Women who work in several occupations and industries have a higher-than-average chance of dying of lung cancer, according to a study published online in the American Journal of Industrial Medicine.

Researchers who studied population-based mortality data for more than four million women who died in the U.S. between 1984 and 1998 found “significant excess proportionate lung cancer mortality” among women who worked in manufacturing, transportation, retail trade, agriculture, forestry and fishing and nursing/personal care industries.

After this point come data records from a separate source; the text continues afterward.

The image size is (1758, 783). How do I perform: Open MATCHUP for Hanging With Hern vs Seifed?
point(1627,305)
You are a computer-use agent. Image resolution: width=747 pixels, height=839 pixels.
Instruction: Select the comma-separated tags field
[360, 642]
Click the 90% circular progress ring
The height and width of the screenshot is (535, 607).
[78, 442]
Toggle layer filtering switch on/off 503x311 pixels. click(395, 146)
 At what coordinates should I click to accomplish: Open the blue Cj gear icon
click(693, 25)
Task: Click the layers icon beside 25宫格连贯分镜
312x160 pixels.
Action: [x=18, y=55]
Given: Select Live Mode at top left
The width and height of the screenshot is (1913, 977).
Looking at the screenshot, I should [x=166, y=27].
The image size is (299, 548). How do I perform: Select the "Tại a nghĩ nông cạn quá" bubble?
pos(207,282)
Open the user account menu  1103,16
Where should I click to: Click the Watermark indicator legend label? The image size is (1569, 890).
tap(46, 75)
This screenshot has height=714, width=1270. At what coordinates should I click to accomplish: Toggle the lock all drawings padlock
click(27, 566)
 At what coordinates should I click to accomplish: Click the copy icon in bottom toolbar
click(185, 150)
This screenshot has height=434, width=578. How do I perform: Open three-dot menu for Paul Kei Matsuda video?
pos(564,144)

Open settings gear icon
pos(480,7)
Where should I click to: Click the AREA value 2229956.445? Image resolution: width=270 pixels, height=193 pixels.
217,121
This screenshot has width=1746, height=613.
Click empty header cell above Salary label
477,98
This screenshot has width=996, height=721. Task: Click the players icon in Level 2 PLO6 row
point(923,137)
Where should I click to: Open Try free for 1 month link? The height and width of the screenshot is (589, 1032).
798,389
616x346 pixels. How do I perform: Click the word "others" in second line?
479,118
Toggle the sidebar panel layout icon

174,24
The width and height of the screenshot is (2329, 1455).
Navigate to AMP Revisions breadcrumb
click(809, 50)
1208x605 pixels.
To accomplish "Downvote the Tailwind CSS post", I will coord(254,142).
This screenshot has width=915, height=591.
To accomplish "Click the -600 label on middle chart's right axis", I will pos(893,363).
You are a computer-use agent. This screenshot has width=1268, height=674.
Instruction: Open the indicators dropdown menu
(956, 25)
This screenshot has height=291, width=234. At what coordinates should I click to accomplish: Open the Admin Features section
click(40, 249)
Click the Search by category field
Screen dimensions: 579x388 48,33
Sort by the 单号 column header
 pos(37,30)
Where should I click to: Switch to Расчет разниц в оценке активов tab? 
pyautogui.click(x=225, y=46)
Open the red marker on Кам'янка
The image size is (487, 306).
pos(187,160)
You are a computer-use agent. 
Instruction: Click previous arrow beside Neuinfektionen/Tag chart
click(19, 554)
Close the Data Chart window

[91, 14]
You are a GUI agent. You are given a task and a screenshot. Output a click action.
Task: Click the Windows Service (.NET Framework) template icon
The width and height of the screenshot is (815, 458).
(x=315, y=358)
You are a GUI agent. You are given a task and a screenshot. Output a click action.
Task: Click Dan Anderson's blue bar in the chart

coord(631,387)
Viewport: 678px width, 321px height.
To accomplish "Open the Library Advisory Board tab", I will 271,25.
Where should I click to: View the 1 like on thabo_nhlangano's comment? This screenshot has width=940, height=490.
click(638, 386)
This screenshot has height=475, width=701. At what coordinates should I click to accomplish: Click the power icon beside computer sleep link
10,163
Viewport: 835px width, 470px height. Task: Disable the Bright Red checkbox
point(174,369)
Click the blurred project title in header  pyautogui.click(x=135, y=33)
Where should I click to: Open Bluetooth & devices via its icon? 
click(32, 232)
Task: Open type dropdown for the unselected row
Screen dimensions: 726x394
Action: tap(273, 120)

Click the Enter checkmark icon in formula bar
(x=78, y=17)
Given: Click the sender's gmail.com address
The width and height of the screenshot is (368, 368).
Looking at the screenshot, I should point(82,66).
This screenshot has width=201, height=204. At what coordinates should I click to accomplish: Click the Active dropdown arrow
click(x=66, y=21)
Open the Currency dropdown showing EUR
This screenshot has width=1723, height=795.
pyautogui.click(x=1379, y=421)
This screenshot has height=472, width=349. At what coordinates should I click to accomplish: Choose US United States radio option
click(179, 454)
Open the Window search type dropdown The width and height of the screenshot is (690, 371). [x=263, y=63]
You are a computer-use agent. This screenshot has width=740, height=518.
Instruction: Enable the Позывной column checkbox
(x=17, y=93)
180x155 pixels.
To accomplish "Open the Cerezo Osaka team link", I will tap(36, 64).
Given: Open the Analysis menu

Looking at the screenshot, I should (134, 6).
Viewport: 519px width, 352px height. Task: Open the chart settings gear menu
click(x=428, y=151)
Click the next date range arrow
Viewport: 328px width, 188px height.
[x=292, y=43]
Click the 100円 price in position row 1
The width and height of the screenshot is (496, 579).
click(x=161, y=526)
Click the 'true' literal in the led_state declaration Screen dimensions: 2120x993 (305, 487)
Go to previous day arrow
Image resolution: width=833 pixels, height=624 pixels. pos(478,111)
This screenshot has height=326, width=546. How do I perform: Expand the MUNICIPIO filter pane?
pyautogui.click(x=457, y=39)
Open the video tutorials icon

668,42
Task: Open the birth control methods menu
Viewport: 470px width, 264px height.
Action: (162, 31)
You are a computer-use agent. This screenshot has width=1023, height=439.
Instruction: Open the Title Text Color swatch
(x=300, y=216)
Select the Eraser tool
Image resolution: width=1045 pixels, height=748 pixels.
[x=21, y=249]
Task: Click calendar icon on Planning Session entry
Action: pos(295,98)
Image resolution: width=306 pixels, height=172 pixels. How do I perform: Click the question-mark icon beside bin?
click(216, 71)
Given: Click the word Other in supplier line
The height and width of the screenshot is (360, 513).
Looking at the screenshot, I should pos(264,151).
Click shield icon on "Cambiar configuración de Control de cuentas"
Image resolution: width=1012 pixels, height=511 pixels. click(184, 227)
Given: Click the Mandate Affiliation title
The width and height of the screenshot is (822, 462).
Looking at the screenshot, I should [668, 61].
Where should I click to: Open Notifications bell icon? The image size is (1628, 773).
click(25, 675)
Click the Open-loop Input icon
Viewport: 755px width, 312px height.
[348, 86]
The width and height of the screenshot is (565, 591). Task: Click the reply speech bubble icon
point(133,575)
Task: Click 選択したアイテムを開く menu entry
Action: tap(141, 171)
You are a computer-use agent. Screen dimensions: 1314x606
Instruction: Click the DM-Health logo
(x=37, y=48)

Additionally, “women employed in precision production, technical, managerial, professional specialty and administration occupations experienced some of the highest significantly excess proportionate lung cancer mortality” during that time period.

The statistics were adjusted for smoking, using data from the National Health Interview Survey (NHIS) and the American Cancer Society’s Cancer Prevention Study II.

Lung cancer is the leading cause of cancer death in US women, accounting for 72,130 deaths in 2006. The study’s authors --Cynthia F. Robinson PhD, Patricia A. Sullivan MS, ScD, Jia Li MI and James T. Walker PhD, said that smoking cessation and preventing exposure to occupational lung carcinogens could help reduce lung cancer mortality.

“Because 6–17% of lung cancer in US males is attributable to known exposures to occupational carcinogens, and since synergistic interactions between cigarette smoke and other occupational lung carcinogens have been noted, it is important to continue research into the effects of occupational exposures on working men and women,” they conclude.